The same aversion to inoffensiveness largely credited with the rise of Donald Trump in the United States is alive and well in Canada, the survey by the Angus Reid Institute found.
In fact, Canadians are even more exhausted by the ever-present risk of offending than our southern neighbours, the pollsters found.
But north of the 49th, that burnout cuts across the political spectrum and all ages, says Shachi Kurl, executive director of the institute.
“In Canada, that feeling that people are too easily offended these days by the language that others use is something that actually cuts across the entire political spectrum, left to right,” Kurl tells Yahoo Canada News.
A similar poll by Pew Research in the United States – prior to the current presidential race - found 59 per cent felt that way.
There are many factors at play in Trump’s success, Kurl says.

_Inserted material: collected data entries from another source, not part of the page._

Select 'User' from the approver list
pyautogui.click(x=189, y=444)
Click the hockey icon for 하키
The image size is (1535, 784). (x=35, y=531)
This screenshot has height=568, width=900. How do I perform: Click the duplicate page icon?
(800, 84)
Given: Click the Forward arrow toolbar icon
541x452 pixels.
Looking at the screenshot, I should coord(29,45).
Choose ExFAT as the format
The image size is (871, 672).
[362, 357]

But “clearly he has tapped into a sense of frustration and that frustration certainly may be manifested in a fatigue around political correctness or having to watch what you say or having to be inclusive or mindful or hurting others or offending.”
There are also bigger issues at play, such as economic mobility and hope for the future.

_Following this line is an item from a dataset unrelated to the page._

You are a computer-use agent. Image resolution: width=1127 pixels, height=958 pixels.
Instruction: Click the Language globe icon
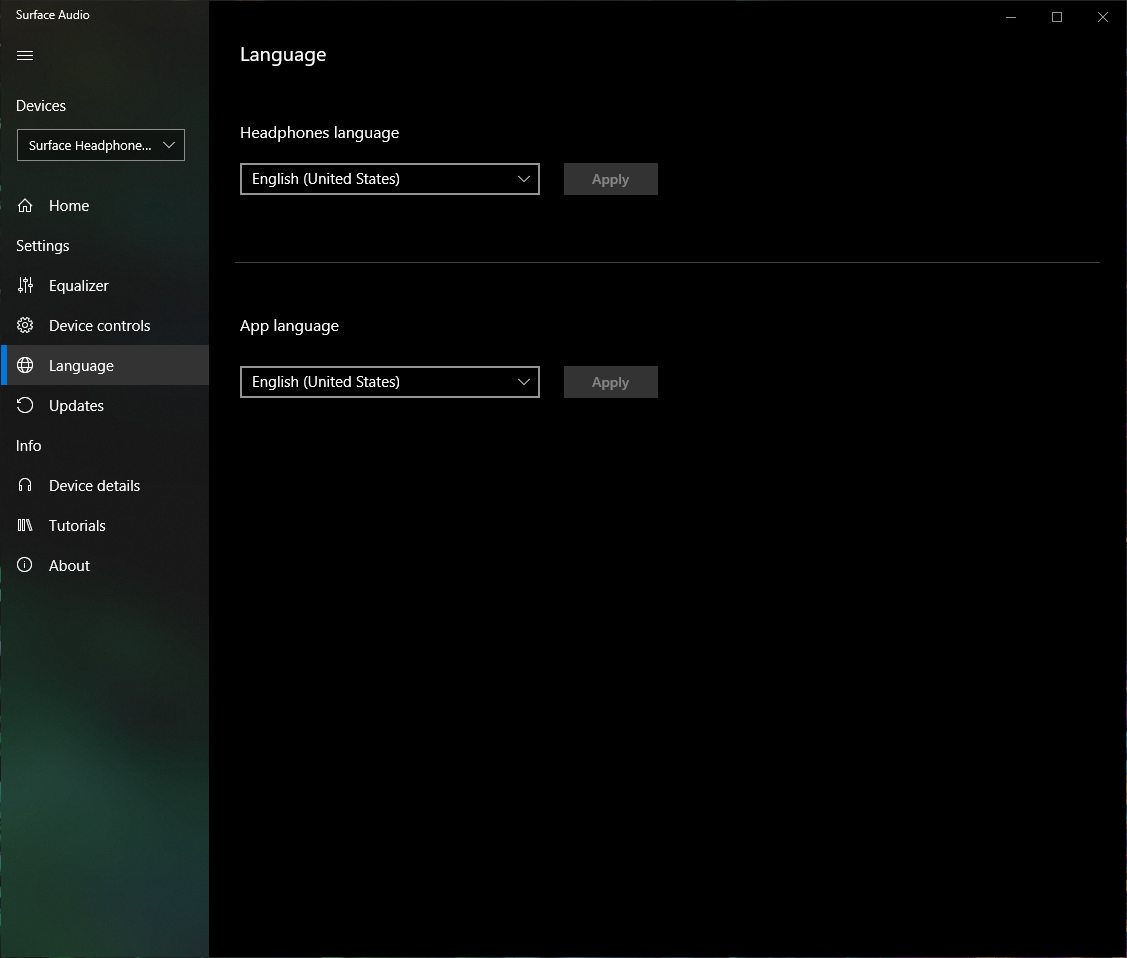26,366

In the U.S., Independent and Republican voters were more likely to feel that frustration that Democrats, Kurl says.
But in Canada the sentiment cut across party lines.
Seventy-nine per cent of Conservatives polled, 60 per cent of Liberals and 62 per cent of New Democrats said they felt people are too easily offended.
The poll found 76 per cent of Canadians felt that political correctness has gone too far.
And yet 72 per cent admitted they hold their tongues, at least sometimes. Almost one in five do it regularly.
And most don’t do it out of fear of being judged. Eighty-seven per cent said they do it to be polite.
“This is such a typically Canadian response,” Kurl says. “On one hand, Canadians say they feel political correctness has gone too far…. On the other hand, four-fifths of Canadians say they do self-censor and watch what they say, or hold their tongue, and they do it because they want to be polite, as opposed to being judged for speaking out.”
Yet Canadians tend to curb their conversation not out of fear of reprisal, but politesse, she says.
“We feel a sense of constraint as Canadians around being politically correct and at the same time, those are shackles, in some ways, that we’re actually putting on ourselves.”